═══ DATOS REGISTRADOS ═══
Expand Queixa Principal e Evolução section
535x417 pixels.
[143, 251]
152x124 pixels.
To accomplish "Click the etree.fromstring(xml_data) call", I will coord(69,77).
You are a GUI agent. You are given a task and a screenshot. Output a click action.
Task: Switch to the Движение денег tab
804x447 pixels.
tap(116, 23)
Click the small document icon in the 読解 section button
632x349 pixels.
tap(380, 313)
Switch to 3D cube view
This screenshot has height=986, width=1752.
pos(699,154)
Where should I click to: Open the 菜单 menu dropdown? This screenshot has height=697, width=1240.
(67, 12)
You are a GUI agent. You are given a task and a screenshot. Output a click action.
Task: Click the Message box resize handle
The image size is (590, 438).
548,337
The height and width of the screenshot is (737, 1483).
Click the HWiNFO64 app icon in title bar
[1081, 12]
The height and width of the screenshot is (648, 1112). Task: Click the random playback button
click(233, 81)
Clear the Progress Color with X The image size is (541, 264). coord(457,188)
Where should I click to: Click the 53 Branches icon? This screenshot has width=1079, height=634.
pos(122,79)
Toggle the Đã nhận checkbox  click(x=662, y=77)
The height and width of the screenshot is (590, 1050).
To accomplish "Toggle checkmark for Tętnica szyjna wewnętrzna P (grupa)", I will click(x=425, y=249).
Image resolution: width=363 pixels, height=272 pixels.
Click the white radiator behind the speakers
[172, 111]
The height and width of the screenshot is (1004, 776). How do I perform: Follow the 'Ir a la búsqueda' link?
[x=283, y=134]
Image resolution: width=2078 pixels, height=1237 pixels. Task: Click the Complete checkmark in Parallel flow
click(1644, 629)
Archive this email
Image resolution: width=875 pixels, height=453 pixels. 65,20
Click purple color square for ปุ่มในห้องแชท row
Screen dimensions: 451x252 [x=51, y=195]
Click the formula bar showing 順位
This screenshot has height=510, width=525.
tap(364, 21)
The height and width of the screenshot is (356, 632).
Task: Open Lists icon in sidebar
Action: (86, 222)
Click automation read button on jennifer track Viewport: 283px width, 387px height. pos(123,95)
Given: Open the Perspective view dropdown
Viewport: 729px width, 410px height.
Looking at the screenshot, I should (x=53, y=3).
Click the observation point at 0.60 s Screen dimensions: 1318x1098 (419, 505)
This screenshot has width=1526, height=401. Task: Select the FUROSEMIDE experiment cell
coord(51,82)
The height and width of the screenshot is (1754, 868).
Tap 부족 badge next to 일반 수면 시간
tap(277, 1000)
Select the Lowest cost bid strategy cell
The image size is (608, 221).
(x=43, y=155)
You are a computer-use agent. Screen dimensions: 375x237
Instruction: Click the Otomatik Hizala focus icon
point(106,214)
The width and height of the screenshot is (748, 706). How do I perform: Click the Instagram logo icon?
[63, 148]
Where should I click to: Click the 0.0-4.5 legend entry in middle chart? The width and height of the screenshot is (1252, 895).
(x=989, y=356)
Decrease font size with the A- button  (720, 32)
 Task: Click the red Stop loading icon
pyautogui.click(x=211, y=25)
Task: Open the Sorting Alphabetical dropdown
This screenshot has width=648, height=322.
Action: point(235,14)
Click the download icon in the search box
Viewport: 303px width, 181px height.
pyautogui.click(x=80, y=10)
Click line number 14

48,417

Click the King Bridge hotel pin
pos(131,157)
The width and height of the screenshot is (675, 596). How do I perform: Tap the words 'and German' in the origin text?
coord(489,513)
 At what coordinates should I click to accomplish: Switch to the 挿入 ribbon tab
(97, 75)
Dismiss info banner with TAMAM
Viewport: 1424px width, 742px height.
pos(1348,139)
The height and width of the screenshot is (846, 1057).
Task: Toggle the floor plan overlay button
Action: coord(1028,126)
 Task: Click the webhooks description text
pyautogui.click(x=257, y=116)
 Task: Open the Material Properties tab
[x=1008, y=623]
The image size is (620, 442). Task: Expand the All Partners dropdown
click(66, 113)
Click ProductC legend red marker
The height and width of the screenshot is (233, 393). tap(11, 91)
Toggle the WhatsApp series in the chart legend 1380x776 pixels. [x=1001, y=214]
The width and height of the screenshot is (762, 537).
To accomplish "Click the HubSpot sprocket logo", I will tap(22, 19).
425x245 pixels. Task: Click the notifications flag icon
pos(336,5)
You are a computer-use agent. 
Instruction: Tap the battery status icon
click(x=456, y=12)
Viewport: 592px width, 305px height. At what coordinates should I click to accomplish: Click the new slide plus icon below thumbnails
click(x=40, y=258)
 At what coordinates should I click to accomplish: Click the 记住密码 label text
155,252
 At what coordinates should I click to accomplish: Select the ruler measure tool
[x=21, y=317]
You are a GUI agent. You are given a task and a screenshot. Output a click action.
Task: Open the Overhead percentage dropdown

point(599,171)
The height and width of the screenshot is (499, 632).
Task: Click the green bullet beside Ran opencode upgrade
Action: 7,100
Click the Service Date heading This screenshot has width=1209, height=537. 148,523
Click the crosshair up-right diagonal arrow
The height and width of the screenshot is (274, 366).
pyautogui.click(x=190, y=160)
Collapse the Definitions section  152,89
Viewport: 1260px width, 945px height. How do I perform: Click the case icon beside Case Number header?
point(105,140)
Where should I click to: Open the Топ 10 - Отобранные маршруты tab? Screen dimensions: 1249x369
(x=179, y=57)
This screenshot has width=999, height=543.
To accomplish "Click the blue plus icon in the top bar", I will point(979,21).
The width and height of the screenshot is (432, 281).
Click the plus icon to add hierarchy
═══
EJERCICIO BREVE →
Copia de nuevo las líneas de los registros que van desde la que contiene "Where should I click to: Open the Топ" hasta el final, ambos extremos inclusive, y sustituye "hierarchy" por "layer" sin alterar nada más.

EJERCICIO RESUELTO →
Where should I click to: Open the Топ 10 - Отобранные маршруты tab? Screen dimensions: 1249x369
(x=179, y=57)
This screenshot has width=999, height=543.
To accomplish "Click the blue plus icon in the top bar", I will point(979,21).
The width and height of the screenshot is (432, 281).
Click the plus icon to add layer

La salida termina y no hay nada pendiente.